第369話 言い訳の精度

「ありませんか」https://kakuyomu.jp/works/16816927860625905616/episodes/16816927862012372162で、音が鳴らなかったと居留守を使う、という話を載せたが


谷やん(脳筋ぶっちぎり1号)には「すみません寝てました」の言い訳をよく使われた


あまりにもそれが続き、いずれ重要な打合せに穴を空けそうな気がしたので


これは一度、懲らしめねばと思い、まだ谷やんが独り身の頃の話だが


ある朝7時、遅刻しそうな日に目星を付け、谷やんの住むアパートに出向いた


朝7時半、スマホに1回目の電話をかける


・・・出ない。


実はこの日、事務所での待ち合わせが7時半だった


案の定か・・・


7時40分、2回目の電話をかける


出ない


こいつ・・・(ー ー;)


部屋の前まで行ってドンガドンガ、戸を叩いてやろうかと思っていたら


ヨレヨレのTシャツに短パン、汚い野球帽を被った谷やんがエントランスから出てきた


あっ!あいつ!


出社するには余りにもだらしなさ過ぎる格好の谷やんが、ダルそうに何処かへと向かう


後をつける


程なく近所のコンビニに入った


よし、出たところを捕まえてやろう


外からはよく分からんが、サンドウィッチと缶コーヒーを買った様子


相変わらずダルそうに金を払い、ダルそうに出てきたところを


「谷っ!!」


真正面から怒鳴る


帽子の奥の谷やんの目があからさまに動揺したが


奴は何を思ったのか


俺を無視すると、アパートとは反対側へと足早に歩き出す


「こらっ!谷!!」呼び止めるが


奴はどうやら気付かないふりを決め込んだようだ


「とまらんかコラ!!」


一際大きな声で怒鳴る


あからさまにビクッとした谷やんが、


「ダレデスカ ヒトチガイデス」


足早に歩きながら、かたことで言う


「こらっ!いつまでふざけとるんじゃ!!」


「コワイコワイ ニホンコワイ」


更に歩みのスピードを上げたので、馬鹿らしくなって追いかけるのをやめた


「お前がそのつもりなら!もう辞めろ!!2度と来るな!!」


谷やんの背に投げかけ、踵を返して元来た道を戻る


車で事務所に戻ってくると8時10分になっていた


「おはようございます」


席に着こうとする俺にU部長が近づいてくる


「さっき谷から電話があって、今起きたから急いで行きますとの事です」


な〜にが今起きた、だ(-_-メ)


8時45分。
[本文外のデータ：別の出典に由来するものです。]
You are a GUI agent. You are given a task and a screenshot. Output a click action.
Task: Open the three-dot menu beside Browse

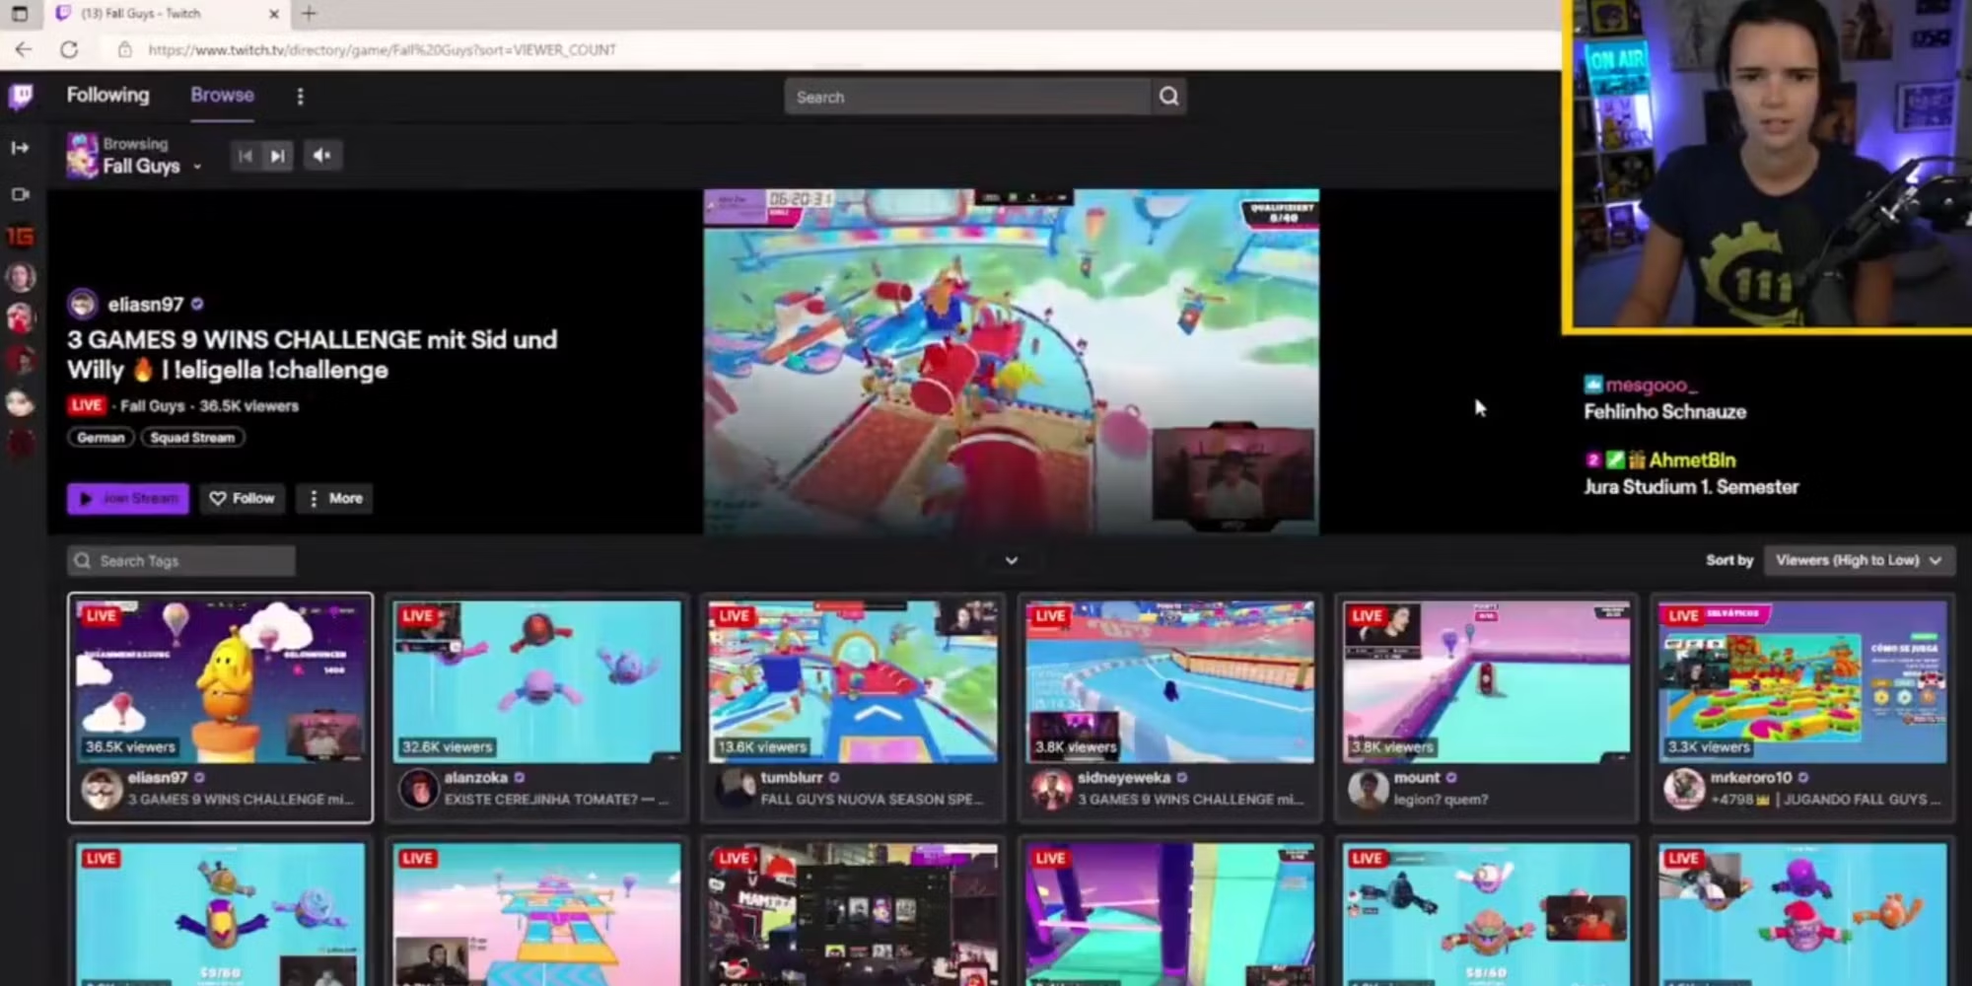tap(300, 97)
谷やんが出社してきた。


「すみません!遅くなりました!」


すみません、すみませんと皆に詫びて回るが、俺には近寄ってこない


俺も無視していた


「お前これで何度目だ?!いいかげん社会人としての自覚を持てよ!!」


U部長にこっぴどく怒られている


「すみませんでした・・・あのU部長、実はちょっと最近、気になることがあって・・・」


「なんだよ?」


「気になって、なかなか眠れなくて、こんな迷惑ばかりかけて、すみません」


「だから何だよ?!」


「あの、最近・・・ウチのまわりに、僕と似た奴がいるらしくて」


「はぁ?」


「何人もいるらしくて、コンビニとかでも間違われるんです」


「・・・何を言ってるのお前?」


「いや、だから、僕と似た奴がいっぱいいるみたいで」


お前は磯野カツオか。


ちなみに未だ、俺と会ったことを認めていない。